What is expected:
Please edit the entries from the line with "Given: Click the 02/18 date axis label" to the line with "Looking at the screenshot, I should [x=559, y=455].", replacing "axis label" with "tick label" and changing nothing else. Return only those lines.

Data to use:
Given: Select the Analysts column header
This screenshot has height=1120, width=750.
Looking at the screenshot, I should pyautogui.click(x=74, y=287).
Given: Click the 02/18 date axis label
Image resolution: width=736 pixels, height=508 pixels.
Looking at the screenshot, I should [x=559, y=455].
...
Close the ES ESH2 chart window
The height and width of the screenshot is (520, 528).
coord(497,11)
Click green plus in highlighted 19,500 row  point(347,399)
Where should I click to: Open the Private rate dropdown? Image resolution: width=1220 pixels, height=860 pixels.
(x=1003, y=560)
...
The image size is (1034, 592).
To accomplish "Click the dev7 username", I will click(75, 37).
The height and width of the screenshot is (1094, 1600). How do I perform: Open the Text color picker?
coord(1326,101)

Output for this exercise:
Given: Click the 02/18 date tick label
Image resolution: width=736 pixels, height=508 pixels.
Looking at the screenshot, I should [x=559, y=455].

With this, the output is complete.